Kuruyemiş Sektörünün Ekonomik Boyutu
Kuruyemiş sektörüne dair ekonomik veriler, aslında bu dükkanların ne kadar önemli olduğunu gözler önüne seriyor. Türkiye, kuruyemiş üretiminde dünyada önemli bir yere sahip. Fındık, Antep fıstığı, ceviz, badem gibi ürünler, hem iç pazarın hem de dış pazarın en önemli öğelerinden. Ülkemizde 2021 verilerine göre, kuruyemiş sektörünün yıllık büyüklüğü yaklaşık 1,5 milyar dolar civarındaydı. Bu da demek oluyor ki, kuruyemiş satanlar aslında sadece mahallelerimizdeki esnaflar değil, büyük bir endüstrinin önemli oyuncuları. Birçok kuruyemiş dükkanının, Türkiye’nin ekonomik yapısında önemli bir rol oynadığını düşündüğümüzde, aslında bu işin sadece alışveriş değil, bir kültür ve ticaret unsuru olduğuna da şahit oluyoruz.
“Kuruyemişçi” ve Diğer İsimler
“Kuruyemişçi” tabiri, eski zamanlardan beri kullanılagelmiş olsa da, bu işin profesyonelleşmesiyle birlikte, farklı isimler de ortaya çıkmaya başladı. Şu an için hala en yaygın kullanılan terim “kuruyemişçi” olsa da, özellikle büyük şehirlerde “atıştırmalıkçı” gibi modernleşmiş terimler de karşımıza çıkıyor. Ayrıca bazı özel markalar, dükkanlarının isimlerini “fıstıkçı”, “cevizci” gibi daha özelleşmiş terimlerle de adlandırabiliyorlar.
Mesela, çevremdeki bazı arkadaşlarım, kuruyemiş almak için gittiği dükkanlarda çalışan kişilere “Fıstıkçı Baba” ya da “Ceviz Usta” gibi takma adlar taktılar. Buradaki sıcaklık ve samimiyet, bazen işin ciddi ekonomik taraflarını gölgede bırakıyor, insanları daha çok birbirine yakınlaştırıyor.
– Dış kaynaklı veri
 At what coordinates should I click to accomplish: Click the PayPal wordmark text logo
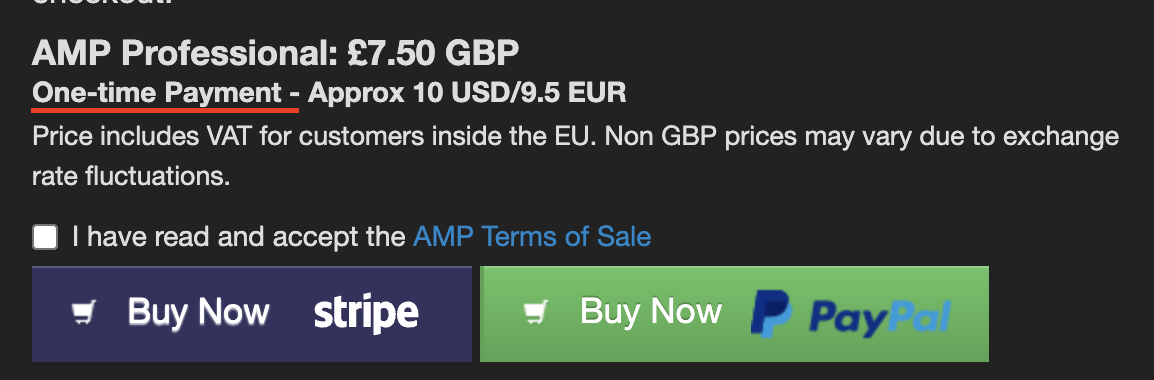click(879, 317)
Bunun yanında, özellikle pazarlama stratejileri devreye girdiğinde, “kuruyemişci” ya da “fıstıkçı” gibi geleneksel isimler, yerini modern isimlere bırakabiliyor. Bu dükkanlar, çeşitli markalarla anlaşmalar yaparak “kuru gıda satan mağaza” gibi daha geniş kapsamlı isimler kullanabiliyorlar. Ancak hala, köylerden şehir merkezlerine kadar hemen hemen her yerde, bu dükkanlar için halk arasında “kuruyemişçi” tabiri en yaygın olanıdır.
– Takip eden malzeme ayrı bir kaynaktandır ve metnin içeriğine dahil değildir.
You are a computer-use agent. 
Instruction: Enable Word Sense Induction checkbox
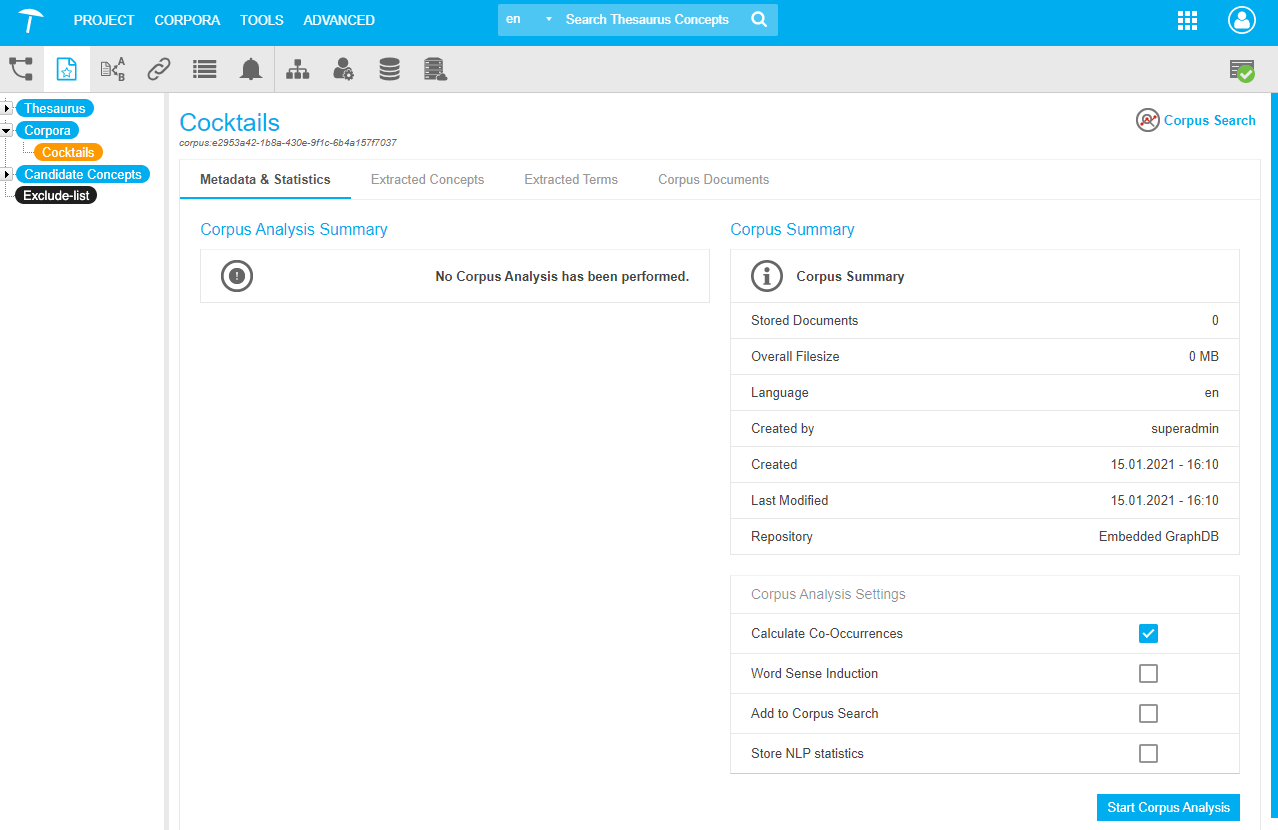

Ankara’da Bir Kuruyemişçi Hikâyesi
Bir gün, Ankara’daki ofisime giderken, eski bir kuruyemişçiye rastladım. Dükkanın önünde birkaç yaşlı amca ve teyze sohbet ediyordu. Sanki yıllar öncesine gitmiş gibiydim; o küçücük dükkanda her şeyin daha yavaş, daha samimi olduğunu hissettim. O anda fark ettim ki, burası sadece bir alışveriş yeri değil, aynı zamanda insanların zaman geçirdiği bir buluşma alanı olmuştu. Kuruyemiş satanlar, bazen öyle bir noktaya gelir ki, sadece satış yapmazlar, aynı zamanda mahallelerine dair izler bırakırlar.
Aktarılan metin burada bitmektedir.